» TASK TO CARRY OUT
Could you reproduce, from the records below, everything from the line with "Given: Collapse the" down to the line with "Viewport: 692px width, 594px height.", keeping both of those lines and changing nothing?

» DATA LISTING
· · · ·

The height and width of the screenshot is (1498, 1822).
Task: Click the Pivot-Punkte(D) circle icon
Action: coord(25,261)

· · · ·

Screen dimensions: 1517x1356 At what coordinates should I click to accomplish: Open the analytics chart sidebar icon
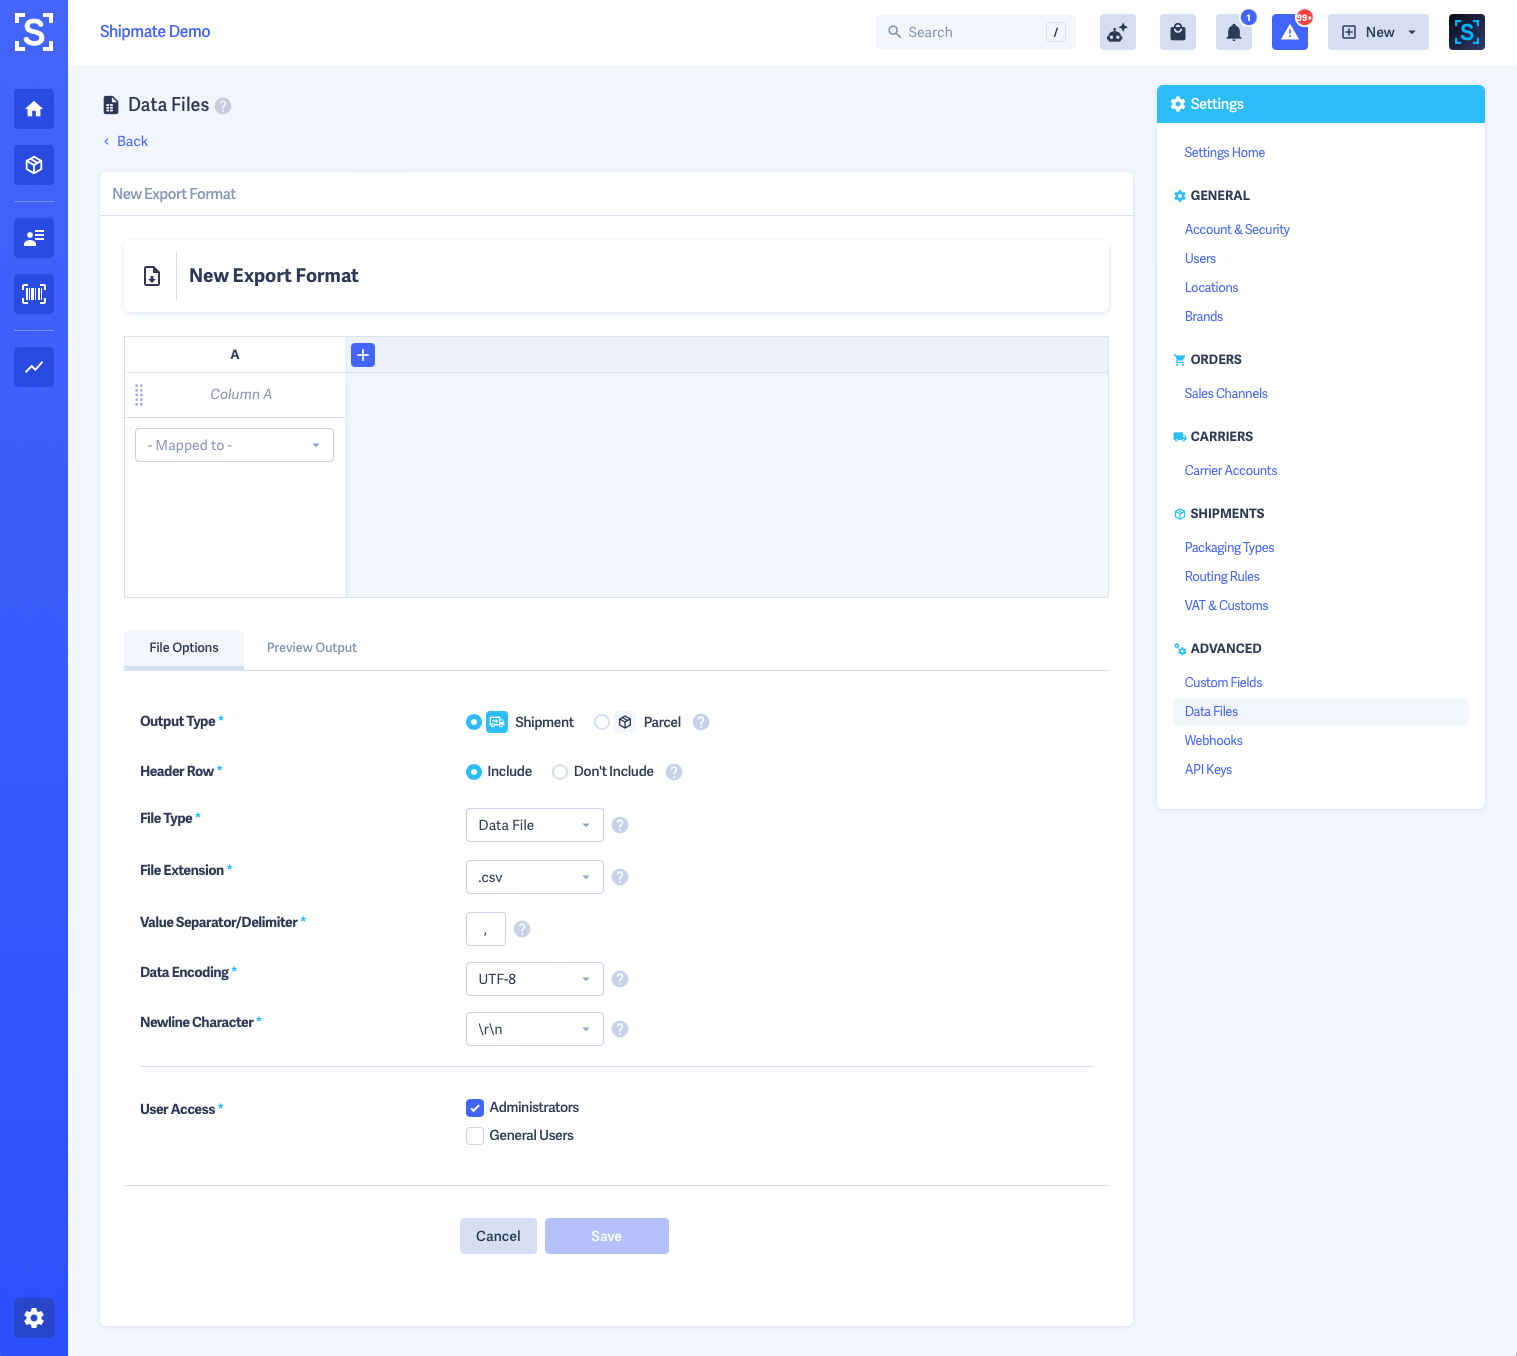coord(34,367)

· · · ·

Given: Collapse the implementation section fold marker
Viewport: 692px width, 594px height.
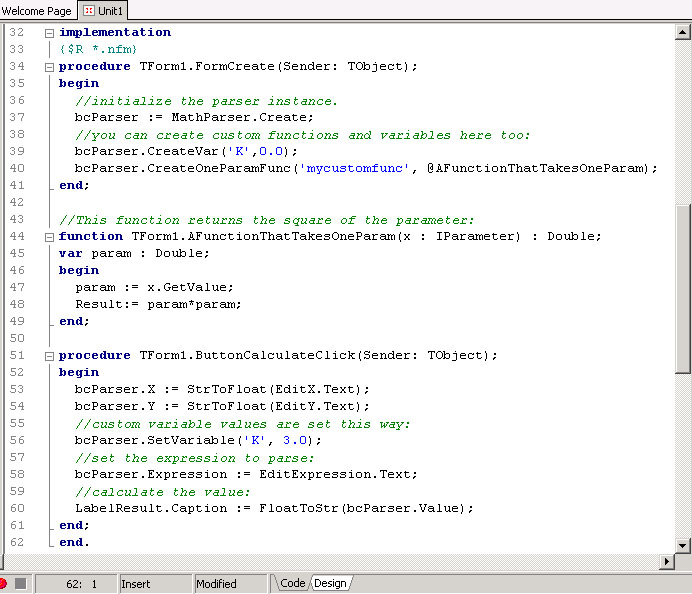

· · · ·

» RESPONSE FOR THIS EXERCISE
Given: Collapse the implementation section fold marker
Viewport: 692px width, 594px height.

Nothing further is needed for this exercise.